TASK DETAILS:
Every line containing the string "Manual" is to be copied from the records.

MATERIAL PROVIDED:
──────────

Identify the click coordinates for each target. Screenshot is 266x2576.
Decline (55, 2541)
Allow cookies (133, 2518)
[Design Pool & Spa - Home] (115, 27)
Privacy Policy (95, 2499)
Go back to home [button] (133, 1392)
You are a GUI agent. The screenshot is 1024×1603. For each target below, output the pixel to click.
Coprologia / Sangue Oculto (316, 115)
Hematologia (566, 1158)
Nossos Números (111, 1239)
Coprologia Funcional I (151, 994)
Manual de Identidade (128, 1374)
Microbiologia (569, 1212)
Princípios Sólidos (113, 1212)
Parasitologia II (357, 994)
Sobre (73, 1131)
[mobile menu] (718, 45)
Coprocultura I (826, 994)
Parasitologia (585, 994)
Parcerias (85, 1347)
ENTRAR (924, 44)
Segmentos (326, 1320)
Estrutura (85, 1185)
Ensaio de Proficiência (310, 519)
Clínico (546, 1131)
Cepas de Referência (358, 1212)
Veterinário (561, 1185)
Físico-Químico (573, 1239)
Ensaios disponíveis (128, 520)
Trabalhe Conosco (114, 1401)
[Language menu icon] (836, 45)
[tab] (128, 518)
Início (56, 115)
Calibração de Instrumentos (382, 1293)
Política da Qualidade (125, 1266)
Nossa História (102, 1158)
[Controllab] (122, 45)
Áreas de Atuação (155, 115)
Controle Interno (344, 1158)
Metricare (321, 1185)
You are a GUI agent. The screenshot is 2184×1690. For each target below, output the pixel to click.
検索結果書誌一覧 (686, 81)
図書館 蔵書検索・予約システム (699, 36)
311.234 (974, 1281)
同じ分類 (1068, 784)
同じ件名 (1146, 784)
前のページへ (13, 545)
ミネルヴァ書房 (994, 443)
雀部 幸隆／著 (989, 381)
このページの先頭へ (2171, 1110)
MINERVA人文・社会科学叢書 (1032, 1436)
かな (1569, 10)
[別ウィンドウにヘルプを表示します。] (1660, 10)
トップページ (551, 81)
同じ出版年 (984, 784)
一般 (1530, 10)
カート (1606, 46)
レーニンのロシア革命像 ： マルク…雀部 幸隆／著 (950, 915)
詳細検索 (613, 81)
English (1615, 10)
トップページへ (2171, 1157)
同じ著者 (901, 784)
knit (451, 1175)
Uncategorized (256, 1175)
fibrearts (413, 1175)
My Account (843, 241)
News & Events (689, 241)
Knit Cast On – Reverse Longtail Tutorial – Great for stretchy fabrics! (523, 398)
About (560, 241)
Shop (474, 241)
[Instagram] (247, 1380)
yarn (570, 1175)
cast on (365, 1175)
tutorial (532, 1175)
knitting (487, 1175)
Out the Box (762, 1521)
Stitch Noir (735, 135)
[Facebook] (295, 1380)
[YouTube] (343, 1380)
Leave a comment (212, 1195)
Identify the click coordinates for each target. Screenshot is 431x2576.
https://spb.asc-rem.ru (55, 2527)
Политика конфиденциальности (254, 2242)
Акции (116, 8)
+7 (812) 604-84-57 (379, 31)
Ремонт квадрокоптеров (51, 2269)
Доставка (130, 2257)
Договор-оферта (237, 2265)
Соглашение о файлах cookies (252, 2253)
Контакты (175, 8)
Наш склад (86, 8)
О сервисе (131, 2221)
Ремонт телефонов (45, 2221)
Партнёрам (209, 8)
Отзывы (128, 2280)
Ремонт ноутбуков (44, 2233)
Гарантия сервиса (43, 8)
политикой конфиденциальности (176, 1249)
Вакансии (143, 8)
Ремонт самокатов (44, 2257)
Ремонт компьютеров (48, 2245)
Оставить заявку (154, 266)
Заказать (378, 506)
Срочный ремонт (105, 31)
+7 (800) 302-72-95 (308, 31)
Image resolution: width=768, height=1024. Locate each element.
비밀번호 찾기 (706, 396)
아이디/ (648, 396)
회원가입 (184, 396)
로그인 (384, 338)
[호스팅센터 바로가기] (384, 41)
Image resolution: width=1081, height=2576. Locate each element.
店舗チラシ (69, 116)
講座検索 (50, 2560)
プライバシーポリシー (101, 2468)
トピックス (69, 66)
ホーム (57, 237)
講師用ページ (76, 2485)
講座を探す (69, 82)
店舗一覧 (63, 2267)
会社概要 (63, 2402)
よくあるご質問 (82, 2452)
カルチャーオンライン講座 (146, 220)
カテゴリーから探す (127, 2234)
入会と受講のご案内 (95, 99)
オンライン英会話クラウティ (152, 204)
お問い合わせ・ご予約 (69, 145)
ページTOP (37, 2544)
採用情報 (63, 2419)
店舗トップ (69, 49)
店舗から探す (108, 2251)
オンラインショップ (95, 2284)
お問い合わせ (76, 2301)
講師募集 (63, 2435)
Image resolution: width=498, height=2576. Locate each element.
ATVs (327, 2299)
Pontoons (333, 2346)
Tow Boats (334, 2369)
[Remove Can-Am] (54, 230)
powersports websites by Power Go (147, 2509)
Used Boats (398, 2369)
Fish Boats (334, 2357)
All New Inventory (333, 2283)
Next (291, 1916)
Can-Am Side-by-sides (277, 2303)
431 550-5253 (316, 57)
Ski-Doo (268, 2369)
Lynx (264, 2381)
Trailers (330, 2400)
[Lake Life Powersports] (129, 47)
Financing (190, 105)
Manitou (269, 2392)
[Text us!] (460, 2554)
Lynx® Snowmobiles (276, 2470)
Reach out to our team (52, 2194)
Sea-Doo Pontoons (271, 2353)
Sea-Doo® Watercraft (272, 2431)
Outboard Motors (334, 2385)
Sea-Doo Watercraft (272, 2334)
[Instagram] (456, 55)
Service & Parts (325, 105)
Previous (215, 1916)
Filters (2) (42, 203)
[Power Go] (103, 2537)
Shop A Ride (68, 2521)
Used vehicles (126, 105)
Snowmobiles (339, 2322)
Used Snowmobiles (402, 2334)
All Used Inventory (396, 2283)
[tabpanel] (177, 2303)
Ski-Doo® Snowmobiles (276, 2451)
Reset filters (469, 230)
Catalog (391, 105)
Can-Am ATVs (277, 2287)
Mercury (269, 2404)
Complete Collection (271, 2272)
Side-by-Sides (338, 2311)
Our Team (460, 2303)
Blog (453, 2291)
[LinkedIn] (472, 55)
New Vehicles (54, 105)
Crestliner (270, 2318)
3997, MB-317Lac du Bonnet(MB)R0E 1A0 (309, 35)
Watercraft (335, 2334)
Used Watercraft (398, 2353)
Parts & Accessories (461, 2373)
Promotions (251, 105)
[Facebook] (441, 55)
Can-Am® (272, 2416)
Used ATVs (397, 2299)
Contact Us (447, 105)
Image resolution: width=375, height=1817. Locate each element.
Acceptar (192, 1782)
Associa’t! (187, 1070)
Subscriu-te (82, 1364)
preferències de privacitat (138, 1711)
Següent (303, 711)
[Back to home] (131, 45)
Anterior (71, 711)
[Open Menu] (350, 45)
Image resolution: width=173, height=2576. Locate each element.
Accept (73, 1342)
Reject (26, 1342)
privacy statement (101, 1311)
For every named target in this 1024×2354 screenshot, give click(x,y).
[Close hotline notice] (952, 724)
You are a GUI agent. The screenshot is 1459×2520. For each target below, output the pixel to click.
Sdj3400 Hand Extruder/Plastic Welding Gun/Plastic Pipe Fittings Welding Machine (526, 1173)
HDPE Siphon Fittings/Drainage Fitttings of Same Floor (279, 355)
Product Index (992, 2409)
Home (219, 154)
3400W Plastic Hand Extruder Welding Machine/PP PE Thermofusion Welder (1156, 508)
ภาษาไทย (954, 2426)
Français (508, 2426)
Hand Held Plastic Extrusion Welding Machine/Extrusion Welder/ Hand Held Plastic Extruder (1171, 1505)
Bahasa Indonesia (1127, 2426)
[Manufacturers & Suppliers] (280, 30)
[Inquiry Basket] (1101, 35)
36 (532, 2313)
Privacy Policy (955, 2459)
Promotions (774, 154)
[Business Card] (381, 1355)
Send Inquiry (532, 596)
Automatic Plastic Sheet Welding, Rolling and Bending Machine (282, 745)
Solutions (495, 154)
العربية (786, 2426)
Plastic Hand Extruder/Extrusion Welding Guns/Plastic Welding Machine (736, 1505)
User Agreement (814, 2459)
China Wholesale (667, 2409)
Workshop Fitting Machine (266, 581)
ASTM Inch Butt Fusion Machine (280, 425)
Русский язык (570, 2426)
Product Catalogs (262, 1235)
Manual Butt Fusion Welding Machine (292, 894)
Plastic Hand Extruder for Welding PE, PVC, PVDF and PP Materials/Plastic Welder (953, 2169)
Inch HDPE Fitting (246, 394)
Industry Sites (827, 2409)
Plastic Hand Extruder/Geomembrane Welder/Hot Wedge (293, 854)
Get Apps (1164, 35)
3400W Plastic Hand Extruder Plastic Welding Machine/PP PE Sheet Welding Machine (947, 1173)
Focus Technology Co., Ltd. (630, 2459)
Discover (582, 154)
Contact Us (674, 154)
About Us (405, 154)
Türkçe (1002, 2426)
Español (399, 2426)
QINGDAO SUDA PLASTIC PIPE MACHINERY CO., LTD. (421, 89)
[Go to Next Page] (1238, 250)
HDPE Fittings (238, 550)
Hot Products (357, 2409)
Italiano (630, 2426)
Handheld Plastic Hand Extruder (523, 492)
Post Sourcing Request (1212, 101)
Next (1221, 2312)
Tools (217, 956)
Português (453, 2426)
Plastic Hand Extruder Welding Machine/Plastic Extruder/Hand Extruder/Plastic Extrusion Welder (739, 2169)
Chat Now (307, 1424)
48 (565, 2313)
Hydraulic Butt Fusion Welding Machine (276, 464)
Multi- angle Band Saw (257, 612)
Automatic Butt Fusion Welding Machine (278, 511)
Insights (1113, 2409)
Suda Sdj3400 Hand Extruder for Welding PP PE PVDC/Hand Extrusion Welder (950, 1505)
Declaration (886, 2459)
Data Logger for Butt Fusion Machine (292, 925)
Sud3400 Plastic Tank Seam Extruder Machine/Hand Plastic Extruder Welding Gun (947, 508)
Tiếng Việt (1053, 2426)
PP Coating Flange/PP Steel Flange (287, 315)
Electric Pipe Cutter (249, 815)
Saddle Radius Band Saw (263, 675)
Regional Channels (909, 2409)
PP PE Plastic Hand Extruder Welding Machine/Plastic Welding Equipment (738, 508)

──────────

ANSWER BELOW:
Manual de Identidade (128, 1374)
Manual Butt Fusion Welding Machine (292, 894)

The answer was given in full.